Data Collection Automation

For this project, I developed an automated data pipeline to collect weather data from two sources: the National Oceanic and Atmospheric Administration (NOAA) and AccuWeather.

A Python script, noaaScraper.py, was created to scrape the data from these websites for multiple cities. The script is executed automatically using a shell script, script.sh. This ensures that the data collection process is both efficient and reproducible. The collected data is then stored in a Supabase database, providing a scalable and secure storage solution.

Data Engineering and Exploration

Two Jupyter notebooks, data_engineering.ipynb and exploration.ipynb, are used for data engineering and exploratory data analysis respectively.

In the data_engineering.ipynb notebook, the raw data is cleaned, preprocessed, and transformed into a suitable format for analysis. This includes handling missing values, dealing with outliers, and creating new features that can improve the performance of the machine learning model.

The exploration.ipynb notebook is used for exploratory data analysis (EDA). In this phase, I use various visualization techniques to gain a deeper understanding of the data, identify patterns and relationships, and formulate hypotheses. This is also where the initial machine learning model is built and evaluated. A Logistic Regression model is used for this project after comparison across various models.

Feature Engineering

I developed a custom feature engineering script, TemperatureTagMapper.py. This script contains a class that maps temperature values to specific tags, creating categorical features that can be used by the model. This is a crucial step in translating domain knowledge into features that the machine learning algorithm can utilize.

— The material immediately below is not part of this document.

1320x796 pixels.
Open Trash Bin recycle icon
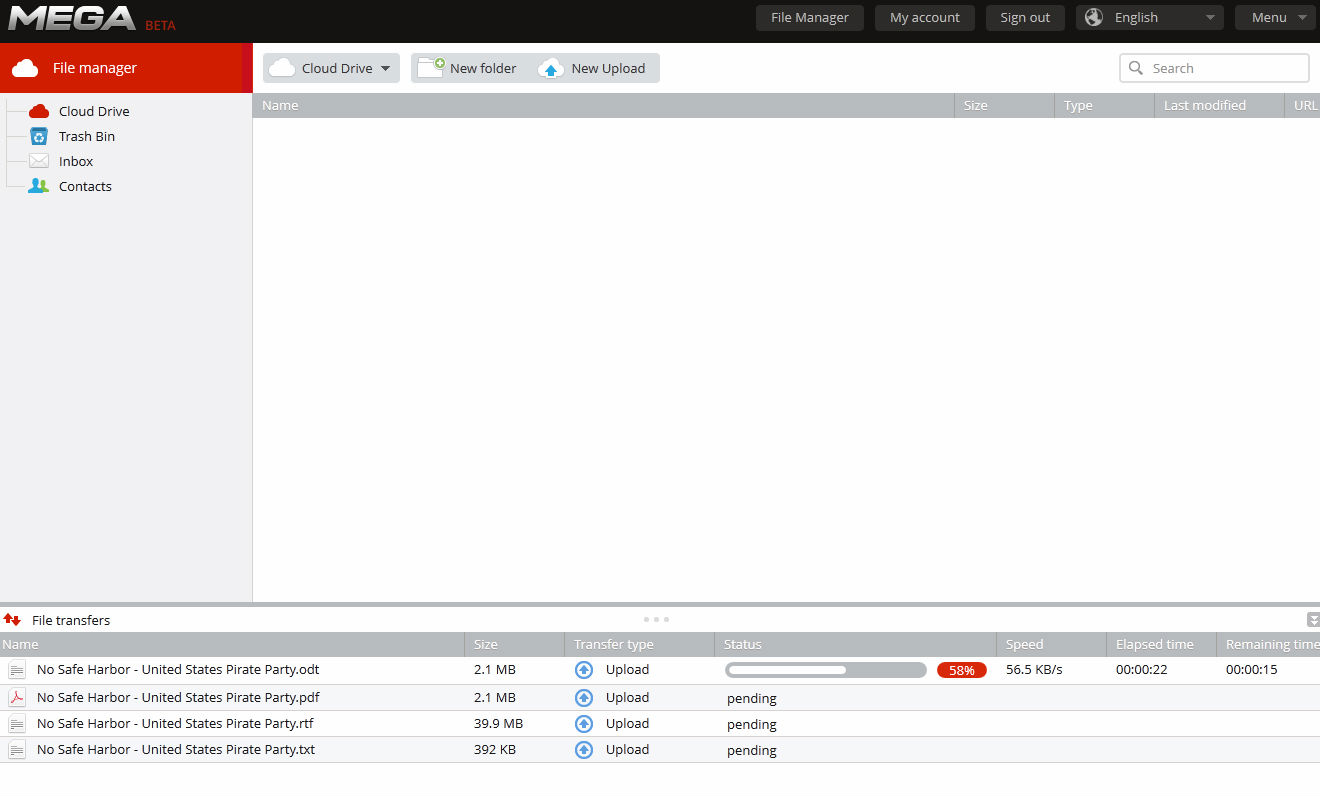39,136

Configuration and Deployment

The forecast.py file serves as a configuration file, storing the city codes and URLs required for the web scraping process. This makes the project easily configurable and scalable to include more cities in the future.

While this project is a proof-of-concept, the modular design and automated pipeline make it ready for deployment in a production environment.

Conclusion

This project demonstrates a holistic approach to solving a data science problem, from data acquisition to model building and deployment. I developed the following skills:

Data Scraping: Using Python and shell scripting to build an automated data pipeline.
Data Engineering: Cleaning, preprocessing, and transforming raw data into a usable format.
Exploratory Data Analysis: Using visualization techniques to gain insights.
Feature Engineering: Creating new features to improve model performance.
Machine Learning: Building and evaluating a predictive model using scikit-learn.
Database Management: Storing and managing data in a Supabase database.

By combining these skills, I was able to develop a robust and scalable solution for predicting weather-related outcomes.